Records to use:
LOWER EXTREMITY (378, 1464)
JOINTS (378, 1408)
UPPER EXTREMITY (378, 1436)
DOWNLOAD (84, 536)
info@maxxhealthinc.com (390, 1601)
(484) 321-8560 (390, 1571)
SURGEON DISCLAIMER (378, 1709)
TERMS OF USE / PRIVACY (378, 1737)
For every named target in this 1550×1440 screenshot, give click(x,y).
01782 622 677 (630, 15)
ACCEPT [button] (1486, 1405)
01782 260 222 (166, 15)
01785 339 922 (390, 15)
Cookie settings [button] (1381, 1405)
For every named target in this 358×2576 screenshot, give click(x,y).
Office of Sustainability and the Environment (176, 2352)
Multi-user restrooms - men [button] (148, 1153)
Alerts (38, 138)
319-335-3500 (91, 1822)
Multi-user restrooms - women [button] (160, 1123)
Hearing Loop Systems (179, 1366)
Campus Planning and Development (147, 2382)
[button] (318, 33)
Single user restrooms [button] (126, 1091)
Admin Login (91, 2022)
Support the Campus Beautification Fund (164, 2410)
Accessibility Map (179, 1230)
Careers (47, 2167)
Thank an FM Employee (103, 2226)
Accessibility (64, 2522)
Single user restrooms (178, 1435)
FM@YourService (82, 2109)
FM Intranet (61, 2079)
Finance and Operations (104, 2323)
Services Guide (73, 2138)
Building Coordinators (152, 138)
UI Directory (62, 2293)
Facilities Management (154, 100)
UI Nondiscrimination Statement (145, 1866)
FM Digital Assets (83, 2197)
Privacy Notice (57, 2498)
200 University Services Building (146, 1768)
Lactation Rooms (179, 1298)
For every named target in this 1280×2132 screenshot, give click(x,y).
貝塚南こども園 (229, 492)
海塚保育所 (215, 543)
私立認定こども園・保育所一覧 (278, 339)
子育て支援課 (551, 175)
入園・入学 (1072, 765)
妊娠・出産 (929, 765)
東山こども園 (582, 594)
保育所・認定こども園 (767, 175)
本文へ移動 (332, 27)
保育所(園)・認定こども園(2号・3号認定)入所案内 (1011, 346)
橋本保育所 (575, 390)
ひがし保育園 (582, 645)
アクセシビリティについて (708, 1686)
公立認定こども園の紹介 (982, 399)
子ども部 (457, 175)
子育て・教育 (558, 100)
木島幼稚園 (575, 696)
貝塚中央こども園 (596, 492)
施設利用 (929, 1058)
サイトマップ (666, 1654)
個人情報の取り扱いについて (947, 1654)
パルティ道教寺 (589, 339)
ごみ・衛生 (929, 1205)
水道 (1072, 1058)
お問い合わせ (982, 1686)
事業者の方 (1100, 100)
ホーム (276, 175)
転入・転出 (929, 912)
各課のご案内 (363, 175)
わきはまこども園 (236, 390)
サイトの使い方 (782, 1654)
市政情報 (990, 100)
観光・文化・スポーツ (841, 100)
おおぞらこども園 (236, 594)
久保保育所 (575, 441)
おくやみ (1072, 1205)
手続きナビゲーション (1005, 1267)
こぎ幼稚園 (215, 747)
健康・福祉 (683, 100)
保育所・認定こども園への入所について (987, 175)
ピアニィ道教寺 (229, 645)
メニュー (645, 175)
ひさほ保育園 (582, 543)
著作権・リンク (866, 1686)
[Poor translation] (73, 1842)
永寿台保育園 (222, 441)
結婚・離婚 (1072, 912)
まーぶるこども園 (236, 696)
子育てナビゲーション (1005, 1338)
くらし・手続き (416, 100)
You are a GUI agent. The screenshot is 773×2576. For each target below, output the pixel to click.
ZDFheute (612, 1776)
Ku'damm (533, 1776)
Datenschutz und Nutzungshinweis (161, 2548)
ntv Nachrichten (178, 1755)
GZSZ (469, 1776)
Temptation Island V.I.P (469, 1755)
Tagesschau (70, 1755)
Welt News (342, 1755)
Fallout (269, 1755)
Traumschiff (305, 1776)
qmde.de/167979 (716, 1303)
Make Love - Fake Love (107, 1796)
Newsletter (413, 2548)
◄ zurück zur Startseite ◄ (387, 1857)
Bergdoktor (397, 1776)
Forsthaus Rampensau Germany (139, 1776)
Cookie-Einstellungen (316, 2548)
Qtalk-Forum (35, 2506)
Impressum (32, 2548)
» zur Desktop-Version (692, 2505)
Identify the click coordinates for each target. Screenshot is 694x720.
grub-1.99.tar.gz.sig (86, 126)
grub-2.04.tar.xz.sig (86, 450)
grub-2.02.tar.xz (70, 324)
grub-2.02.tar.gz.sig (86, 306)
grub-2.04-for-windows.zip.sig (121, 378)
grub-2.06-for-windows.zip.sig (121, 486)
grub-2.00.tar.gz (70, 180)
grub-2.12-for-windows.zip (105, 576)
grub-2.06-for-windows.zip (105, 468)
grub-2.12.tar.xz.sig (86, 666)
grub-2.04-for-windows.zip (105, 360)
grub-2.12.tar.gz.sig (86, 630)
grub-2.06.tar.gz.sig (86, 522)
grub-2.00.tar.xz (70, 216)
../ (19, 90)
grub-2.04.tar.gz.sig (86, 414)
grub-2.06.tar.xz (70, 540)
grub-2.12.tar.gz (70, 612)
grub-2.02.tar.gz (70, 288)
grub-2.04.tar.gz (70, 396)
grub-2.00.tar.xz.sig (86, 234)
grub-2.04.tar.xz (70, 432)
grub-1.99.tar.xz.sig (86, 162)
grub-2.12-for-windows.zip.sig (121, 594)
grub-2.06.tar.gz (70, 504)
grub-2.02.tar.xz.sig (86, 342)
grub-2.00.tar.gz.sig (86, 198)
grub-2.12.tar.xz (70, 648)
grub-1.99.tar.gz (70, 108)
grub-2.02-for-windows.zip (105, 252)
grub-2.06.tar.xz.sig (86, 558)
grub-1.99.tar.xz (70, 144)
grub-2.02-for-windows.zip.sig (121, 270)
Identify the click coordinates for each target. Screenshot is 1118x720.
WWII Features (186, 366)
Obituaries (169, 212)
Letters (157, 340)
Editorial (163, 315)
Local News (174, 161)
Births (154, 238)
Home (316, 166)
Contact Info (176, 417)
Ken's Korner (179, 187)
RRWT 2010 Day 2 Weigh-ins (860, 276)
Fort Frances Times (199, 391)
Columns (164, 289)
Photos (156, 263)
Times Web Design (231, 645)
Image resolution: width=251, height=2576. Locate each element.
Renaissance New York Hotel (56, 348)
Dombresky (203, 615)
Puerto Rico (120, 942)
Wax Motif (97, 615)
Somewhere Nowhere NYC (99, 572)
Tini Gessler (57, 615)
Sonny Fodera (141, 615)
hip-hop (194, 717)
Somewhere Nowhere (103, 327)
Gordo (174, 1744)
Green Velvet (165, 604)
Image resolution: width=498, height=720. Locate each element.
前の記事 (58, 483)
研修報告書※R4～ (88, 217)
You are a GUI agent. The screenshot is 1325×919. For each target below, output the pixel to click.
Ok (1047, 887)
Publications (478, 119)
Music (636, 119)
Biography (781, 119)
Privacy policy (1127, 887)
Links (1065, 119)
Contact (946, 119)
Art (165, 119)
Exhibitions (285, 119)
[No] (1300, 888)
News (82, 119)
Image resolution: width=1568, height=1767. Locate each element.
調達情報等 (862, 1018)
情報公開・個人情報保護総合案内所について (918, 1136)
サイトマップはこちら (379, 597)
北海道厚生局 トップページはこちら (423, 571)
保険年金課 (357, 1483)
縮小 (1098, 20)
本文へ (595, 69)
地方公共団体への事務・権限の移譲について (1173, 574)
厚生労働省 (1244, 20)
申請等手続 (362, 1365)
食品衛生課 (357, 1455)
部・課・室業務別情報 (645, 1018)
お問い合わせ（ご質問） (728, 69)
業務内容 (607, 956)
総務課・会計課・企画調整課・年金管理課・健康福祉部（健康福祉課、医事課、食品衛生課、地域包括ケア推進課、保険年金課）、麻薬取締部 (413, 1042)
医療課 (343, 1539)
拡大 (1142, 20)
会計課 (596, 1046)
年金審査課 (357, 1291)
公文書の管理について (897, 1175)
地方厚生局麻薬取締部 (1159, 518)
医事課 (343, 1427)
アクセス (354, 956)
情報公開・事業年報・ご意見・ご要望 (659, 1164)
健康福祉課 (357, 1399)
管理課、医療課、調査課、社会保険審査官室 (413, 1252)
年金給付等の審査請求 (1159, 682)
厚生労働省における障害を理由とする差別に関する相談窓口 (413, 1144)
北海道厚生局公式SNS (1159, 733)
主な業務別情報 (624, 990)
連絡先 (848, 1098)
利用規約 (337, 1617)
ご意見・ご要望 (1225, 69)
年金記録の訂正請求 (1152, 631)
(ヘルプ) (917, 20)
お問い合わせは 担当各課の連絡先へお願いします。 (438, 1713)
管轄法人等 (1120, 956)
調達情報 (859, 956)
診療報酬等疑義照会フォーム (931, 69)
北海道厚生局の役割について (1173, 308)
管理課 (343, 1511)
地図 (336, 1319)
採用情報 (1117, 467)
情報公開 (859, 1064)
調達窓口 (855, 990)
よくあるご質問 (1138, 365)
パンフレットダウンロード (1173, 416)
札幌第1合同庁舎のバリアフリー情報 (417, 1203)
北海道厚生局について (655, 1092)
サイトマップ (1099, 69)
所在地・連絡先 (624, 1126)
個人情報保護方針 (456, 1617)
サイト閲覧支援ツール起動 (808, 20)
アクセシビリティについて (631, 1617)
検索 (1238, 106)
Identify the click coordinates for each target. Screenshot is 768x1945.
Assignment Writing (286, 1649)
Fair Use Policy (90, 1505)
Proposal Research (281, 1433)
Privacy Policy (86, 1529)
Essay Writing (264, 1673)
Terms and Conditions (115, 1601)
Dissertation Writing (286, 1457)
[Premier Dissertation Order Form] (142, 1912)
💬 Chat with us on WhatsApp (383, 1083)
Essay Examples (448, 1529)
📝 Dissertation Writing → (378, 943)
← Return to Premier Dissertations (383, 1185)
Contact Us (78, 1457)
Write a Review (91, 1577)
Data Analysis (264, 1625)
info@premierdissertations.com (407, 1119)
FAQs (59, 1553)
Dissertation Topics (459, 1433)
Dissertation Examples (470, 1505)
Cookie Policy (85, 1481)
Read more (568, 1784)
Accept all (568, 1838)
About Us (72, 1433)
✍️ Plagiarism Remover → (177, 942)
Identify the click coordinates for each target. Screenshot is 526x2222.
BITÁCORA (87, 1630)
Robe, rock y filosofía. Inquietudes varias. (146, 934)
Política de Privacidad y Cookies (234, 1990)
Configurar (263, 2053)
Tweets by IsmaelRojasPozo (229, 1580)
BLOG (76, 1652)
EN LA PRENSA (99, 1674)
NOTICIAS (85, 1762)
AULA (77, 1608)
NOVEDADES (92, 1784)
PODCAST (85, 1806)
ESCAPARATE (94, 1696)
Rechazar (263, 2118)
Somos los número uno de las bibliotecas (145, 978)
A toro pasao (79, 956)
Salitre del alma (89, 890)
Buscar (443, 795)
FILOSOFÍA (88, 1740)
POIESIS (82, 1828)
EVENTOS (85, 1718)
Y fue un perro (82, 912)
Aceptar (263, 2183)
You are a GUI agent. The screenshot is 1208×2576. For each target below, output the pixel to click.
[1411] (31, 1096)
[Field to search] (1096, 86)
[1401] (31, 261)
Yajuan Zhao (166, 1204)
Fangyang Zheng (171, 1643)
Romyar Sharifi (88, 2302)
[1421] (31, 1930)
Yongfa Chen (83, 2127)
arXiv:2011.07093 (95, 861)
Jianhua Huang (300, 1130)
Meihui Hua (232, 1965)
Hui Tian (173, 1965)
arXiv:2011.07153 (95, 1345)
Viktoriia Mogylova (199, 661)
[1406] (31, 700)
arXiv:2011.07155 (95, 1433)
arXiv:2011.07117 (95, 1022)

Exercise:
Please repeat the lines of the material starting with the line that contains "01782 260 222 (166, 15)" and going on through the line that contains "私立認定こども園・保育所一覧 (278, 339)", word for word.

The solution:
01782 260 222 (166, 15)
01785 339 922 (390, 15)
Cookie settings [button] (1381, 1405)
For every named target in this 358×2576 screenshot, give click(x,y).
Office of Sustainability and the Environment (176, 2352)
Multi-user restrooms - men [button] (148, 1153)
Alerts (38, 138)
319-335-3500 (91, 1822)
Multi-user restrooms - women [button] (160, 1123)
Hearing Loop Systems (179, 1366)
Campus Planning and Development (147, 2382)
[button] (318, 33)
Single user restrooms [button] (126, 1091)
Admin Login (91, 2022)
Support the Campus Beautification Fund (164, 2410)
Accessibility Map (179, 1230)
Careers (47, 2167)
Thank an FM Employee (103, 2226)
Accessibility (64, 2522)
Single user restrooms (178, 1435)
FM@YourService (82, 2109)
FM Intranet (61, 2079)
Finance and Operations (104, 2323)
Services Guide (73, 2138)
Building Coordinators (152, 138)
UI Directory (62, 2293)
Facilities Management (154, 100)
UI Nondiscrimination Statement (145, 1866)
FM Digital Assets (83, 2197)
Privacy Notice (57, 2498)
200 University Services Building (146, 1768)
Lactation Rooms (179, 1298)
For every named target in this 1280×2132 screenshot, give click(x,y).
貝塚南こども園 (229, 492)
海塚保育所 (215, 543)
私立認定こども園・保育所一覧 (278, 339)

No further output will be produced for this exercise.